Andrea Arnold donc. Depuis Fish Tank, son cinéma me porte. Je suis raide amoureuse de son écriture subtile mais frontale, de ses personnages terriblement humains, avec tout ce que ça comporte d’ambivalent, de pathétique et de cruel. Malgré des thématiques et décors souvent glauques, l’oeuvre de cette cinéaste est un hymne à la vie et à l’amour, dans ce qu’ils ont de plus viscéral. J’ai tellement hâte de découvrir American Honey!

httpvh://youtu.be/Zvy9-bwF9zc

Je ne prétends pas avoir son talent, mais le gros chantier qui m’anime actuellement, c’est à dire mon premier long-métrage en tant que scénariste et réalisatrice, Quelqu’un qui m’aimera toujours, a une forte parenté avec ses films, même si l’histoire et le contexte n’ont rien à voir. Il est aussi nourri des films de Ken Loach, dont le I, Daniel Blake m’a une fois de plus prise aux tripes, à tous les sens du terme, de ceux de Charles Chaplin, de Stephen Frears, Steve McQueen…

Parce que, voyez-vous, ça me rend profondément heureuse que de tels films existent encore, dans cette ère d’hégémonie des comédies creuses, insipides, qui ne disent rien de l’humain, de notre époque, de notre société. Chaque année, à Cannes, la crème de la profession récompense des films sociaux (Ken Loach et Andrea Arnold pas plus tard qu’en mai dernier), des films qu’elle emploie toute son énergie, le reste de l’année, à nous empêcher de faire…

Et n’allez pas croire que je boude la comédie par principe, mais celles que j’aime sont anglo-saxonnes, parce que grasses ou subtiles, elles ont du fond, de l’âme, et de vrais personnages dans lesquels se projeter. Elles assument de mêler le rire aux larmes, de raconter des choses plus larges que les péripéties de leurs personnages.

Mon dernier coup de foudre en date, la magique Sing Street de John Carney, un bijou de sensibilité et d’intelligence, dont on ressort le coeur en fête, même si l’oeil est un peu humide.

httpvh://youtu.be/CoWit3QnPqU

Le problème en France, c’est qu’on ne nous laisse plus le droit, ou presque, de mettre du fond dans nos histoires, sous prétexte que le public a besoin de se distraire, d’oublier ses problèmes, qu’il ne va surtout pas au cinéma pour « se prendre la tête ». Le problème, en France, c’est qu’on félicite un(e) cinéaste qui a une écriture subtile, un véritable univers, tant visuel que narratif, qui a des choses à dire, à défendre.
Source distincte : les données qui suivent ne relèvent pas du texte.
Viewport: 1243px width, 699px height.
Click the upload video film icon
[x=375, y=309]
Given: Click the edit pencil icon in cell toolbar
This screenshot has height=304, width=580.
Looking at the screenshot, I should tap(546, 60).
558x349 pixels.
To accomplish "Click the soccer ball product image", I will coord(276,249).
Oh ça oui, on le/la félicite pour lui proposer aussitôt d’oublier ses projets trop subtils justement pour le public français, que nos décideurs aiment décidément prendre pour des idiots. On nous félicite, on chante nos louanges, pour nous demander d’écrire dare-dare une bonne grosse comédie « qui tâche ».
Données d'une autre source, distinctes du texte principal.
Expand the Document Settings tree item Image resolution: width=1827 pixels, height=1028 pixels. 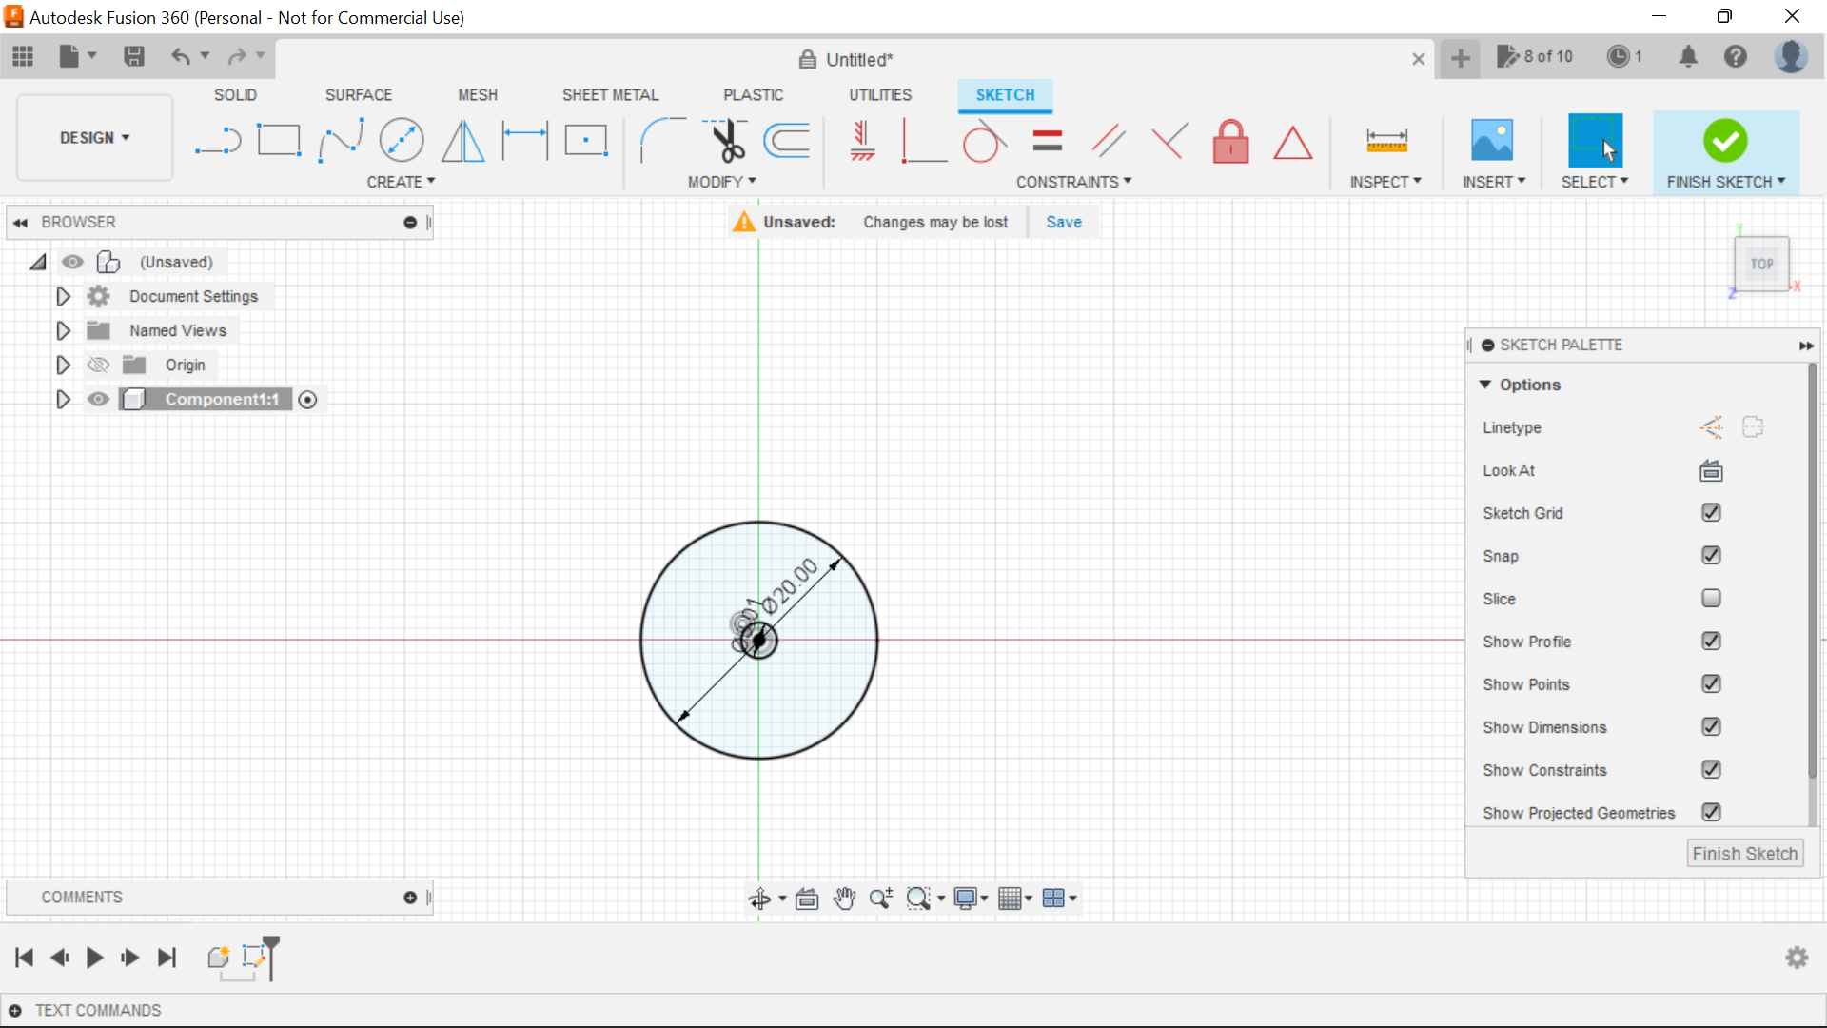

Ces films anglais, ils font pourtant des entrées sur notre sol, les critiques louent leurs cinéastes, déplorant « qu’on n’en ait pas des comme ça en France ». Vous suivez le raisonnement? 😉

C’est vrai qu’en tant que scénariste j’écris une comédie à l’heure actuelle (au budget sept à huit fois supérieur à celui de « mon » film, rapport au casting), mais une comédie à l’anglo-saxonne, parce qu’il existe encore sur notre sol des producteurs qui ont de l’audace. Et en tant que cinéaste, je n’entends pas changer de démarche. Je continue à défendre bec et ongles mon film « au sujet qui dérange », mon film de femme (risque financier supplémentaire, comme on ne manque pas de me le rappeler), mon film qui parle d’un phénomène de société. Et tandis que je rame quelque peu dans mes démarches, et que tout le monde loue les qualités de mon écriture, mon univers et mon ambition, on me demande pourquoi une fille comme moi, « pourtant si marrante », s’emmerde à écrire sur un sujet pareil!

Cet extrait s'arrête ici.